If you need 180F for a period of time (a couple minutes) to sanitize the wort coil, you need to circulate it prior to chilling.

If you don't circulate and go straight to chilling, the wort is near tap water temp at the end of the wort coil and thus it never sanitizes.

A hot (near boiling) fluid must be run through the wort coil with nothing running in the cooling coil to sanitize a CFC. Thus when I look at these all in one systems, I'm looking for a pump, maybe 2 and a CFC. When someone tells me that you can add the CFC externally, I say sure you can and also that you are one big step closer to a conventional single tier brew stand. Someone needs to build the CFC right into the brewstand.

FYI, I'm building a steam powered brewstand. I have 2 options for boiling wort. Put the steam through a coil in the boil kettle or run the wort though a steam heated CFC below the boil kettle. The same CFC could be used to used to heat mash liquid as well as chilling wort, making for a pretty neat all in one. HOWEVER, boilers are big and bulky, so unless your kitchen has a steam line in it, this would not be a feasible all in one. There are some other issues too.

Sorry, i was referring to just the pump, not the CFC. It's like you say, you need to circulate wort without cooling it to sanitise
 
The faster the temp drops on a unit of wort, the better the cold break. There is no IC in the world that can drop the temp of 5 gallons of wort as fast as a CFC can drop the temp of an increment of wort.

Better hot break = cleaner wort into the fermentor, providing you rack the clear wort off of it once it settles out. If you aren't going to rack the wort off the hot break, it probably doesn't matter.
 
I'm gonna throw myself into this...

I use a plate chiller. It's the same principle as a counter flow in terms of the thermodynamics. The main difference is that a modest plate chiller has much more surface area than a modest CFC. Only benefit I can see to immersion is no potential for clogging.

I've refined my process over the years to:
-15 mins prior to BKO, recirculate wort loop for about a minute. Outlet temp from plate chiller should read at least 190-200F. Let's stand. Every 3 minutes, turn pump on for about 15 seconds to recirculate cooled (but still hot) wort back to kettle. This takes care of sanitation.
-At BKO, start wort loop and use TAP WATER to chill.

____

ACTIONS TO TAKE:
A - In the wort chiller discussion, what does the plate chiller user name as the only benefit of immersion chilling?
B - Continue the wort chiller discussion from its final step.

SUPPLIED MATERIAL:
____

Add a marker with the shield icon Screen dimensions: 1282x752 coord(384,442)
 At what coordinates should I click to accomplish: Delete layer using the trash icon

____

ANSWERS GIVEN:
A - No potential for clogging.

B -
-Once kettle temp has reached into the low 100s and rate of cooling slows, switch cooling water to ice water loop. I use my MLT filled with ice water.
-Once wort leaving the plate chiller is a few degrees below desired set point, begin flowing to fermenter(s).
-To clean chiller, flush and back flush plate chiller 4 times each direction. Recirculate forward and back with hot PBW, then flush with tap water 4 times in each direction again.
 
Ice doesn't change anything ! The thermodynamic principles are still the same.

If you want to make the best use of ice, set up a 2 stage CFC. Use tap water to get the wort down to near tap temp in the 2st stage and use ice to get it down further in the second stage. DO NOT RECIRCULATE THE ICE WATER. Run it slow enough that you won't run out for the entire chill process and that is the maximum efficient use you can get from it.

Ice and tap water are very different. I'd say using ice changes things quite a bit. Using ice means you use less water, which was what i was getting at.

The thermodynamics are what they are, but you can change a lot of things to manipulate them and get them working to your advantage.

Given the same temperature water and wort, the CFC is always more efficient (I don't think anyone is debating that). IC users have taken to using large amounts of ice to make them more water and time efficient. It actually cools the wort pretty quickly, too.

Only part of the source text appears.